_YOUR TASK_
Out of the lines below, please list those that hold the string "карандашом".

== == ==

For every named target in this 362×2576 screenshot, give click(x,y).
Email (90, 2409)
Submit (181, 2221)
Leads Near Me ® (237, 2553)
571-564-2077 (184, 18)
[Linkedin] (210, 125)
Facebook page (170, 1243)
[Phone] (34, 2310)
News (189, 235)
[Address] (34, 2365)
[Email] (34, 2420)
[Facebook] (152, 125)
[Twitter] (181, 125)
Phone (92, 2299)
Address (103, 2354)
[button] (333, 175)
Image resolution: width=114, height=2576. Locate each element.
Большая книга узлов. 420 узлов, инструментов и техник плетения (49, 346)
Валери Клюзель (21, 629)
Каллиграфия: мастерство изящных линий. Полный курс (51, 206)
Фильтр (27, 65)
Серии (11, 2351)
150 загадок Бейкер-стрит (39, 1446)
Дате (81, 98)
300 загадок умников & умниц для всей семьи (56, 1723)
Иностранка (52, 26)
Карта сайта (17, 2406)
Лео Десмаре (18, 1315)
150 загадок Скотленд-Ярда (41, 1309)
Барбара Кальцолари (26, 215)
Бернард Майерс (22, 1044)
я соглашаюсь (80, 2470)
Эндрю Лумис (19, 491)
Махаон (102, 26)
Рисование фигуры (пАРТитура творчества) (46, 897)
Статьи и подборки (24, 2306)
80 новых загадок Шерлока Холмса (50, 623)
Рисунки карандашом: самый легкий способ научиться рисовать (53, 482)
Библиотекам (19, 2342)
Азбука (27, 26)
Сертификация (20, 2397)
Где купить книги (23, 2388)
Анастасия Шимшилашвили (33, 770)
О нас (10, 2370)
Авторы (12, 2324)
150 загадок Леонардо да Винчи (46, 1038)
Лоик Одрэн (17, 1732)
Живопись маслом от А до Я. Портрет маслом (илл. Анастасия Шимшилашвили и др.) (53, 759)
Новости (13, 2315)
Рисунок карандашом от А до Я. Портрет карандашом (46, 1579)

== == ==

_OUTPUT BELOW_
Рисунки карандашом: самый легкий способ научиться рисовать (53, 482)
Рисунок карандашом от А до Я. Портрет карандашом (46, 1579)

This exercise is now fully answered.